Records excerpted from a collection
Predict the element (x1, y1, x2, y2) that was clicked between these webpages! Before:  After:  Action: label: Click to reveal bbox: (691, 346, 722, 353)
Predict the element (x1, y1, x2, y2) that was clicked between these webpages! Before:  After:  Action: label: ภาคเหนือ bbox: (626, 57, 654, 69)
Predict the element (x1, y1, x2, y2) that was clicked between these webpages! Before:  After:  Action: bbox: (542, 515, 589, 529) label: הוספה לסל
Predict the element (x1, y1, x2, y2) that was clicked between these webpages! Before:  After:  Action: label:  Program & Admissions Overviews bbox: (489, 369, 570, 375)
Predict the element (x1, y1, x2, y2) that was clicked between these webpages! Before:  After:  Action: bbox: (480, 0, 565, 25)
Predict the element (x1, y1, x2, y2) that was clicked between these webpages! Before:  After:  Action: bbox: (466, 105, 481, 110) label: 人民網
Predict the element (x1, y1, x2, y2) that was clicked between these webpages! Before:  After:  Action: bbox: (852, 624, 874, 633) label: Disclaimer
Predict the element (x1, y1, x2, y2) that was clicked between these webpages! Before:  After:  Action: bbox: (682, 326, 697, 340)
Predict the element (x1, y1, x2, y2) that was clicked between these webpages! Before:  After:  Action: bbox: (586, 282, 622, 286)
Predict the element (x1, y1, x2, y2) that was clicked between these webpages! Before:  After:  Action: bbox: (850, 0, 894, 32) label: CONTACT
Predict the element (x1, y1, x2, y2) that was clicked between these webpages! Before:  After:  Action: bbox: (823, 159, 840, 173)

## WHAT TO WORK ON:
Can you extract all of the records above and copy every line character for character?

## ANSWER TO THIS TASK:
Predict the element (x1, y1, x2, y2) that was clicked between these webpages! Before:  After:  Action: label: Click to reveal bbox: (691, 346, 722, 353)
Predict the element (x1, y1, x2, y2) that was clicked between these webpages! Before:  After:  Action: label: ภาคเหนือ bbox: (626, 57, 654, 69)
Predict the element (x1, y1, x2, y2) that was clicked between these webpages! Before:  After:  Action: bbox: (542, 515, 589, 529) label: הוספה לסל
Predict the element (x1, y1, x2, y2) that was clicked between these webpages! Before:  After:  Action: label:  Program & Admissions Overviews bbox: (489, 369, 570, 375)
Predict the element (x1, y1, x2, y2) that was clicked between these webpages! Before:  After:  Action: bbox: (480, 0, 565, 25)
Predict the element (x1, y1, x2, y2) that was clicked between these webpages! Before:  After:  Action: bbox: (466, 105, 481, 110) label: 人民網
Predict the element (x1, y1, x2, y2) that was clicked between these webpages! Before:  After:  Action: bbox: (852, 624, 874, 633) label: Disclaimer
Predict the element (x1, y1, x2, y2) that was clicked between these webpages! Before:  After:  Action: bbox: (682, 326, 697, 340)
Predict the element (x1, y1, x2, y2) that was clicked between these webpages! Before:  After:  Action: bbox: (586, 282, 622, 286)
Predict the element (x1, y1, x2, y2) that was clicked between these webpages! Before:  After:  Action: bbox: (850, 0, 894, 32) label: CONTACT
Predict the element (x1, y1, x2, y2) that was clicked between these webpages! Before:  After:  Action: bbox: (823, 159, 840, 173)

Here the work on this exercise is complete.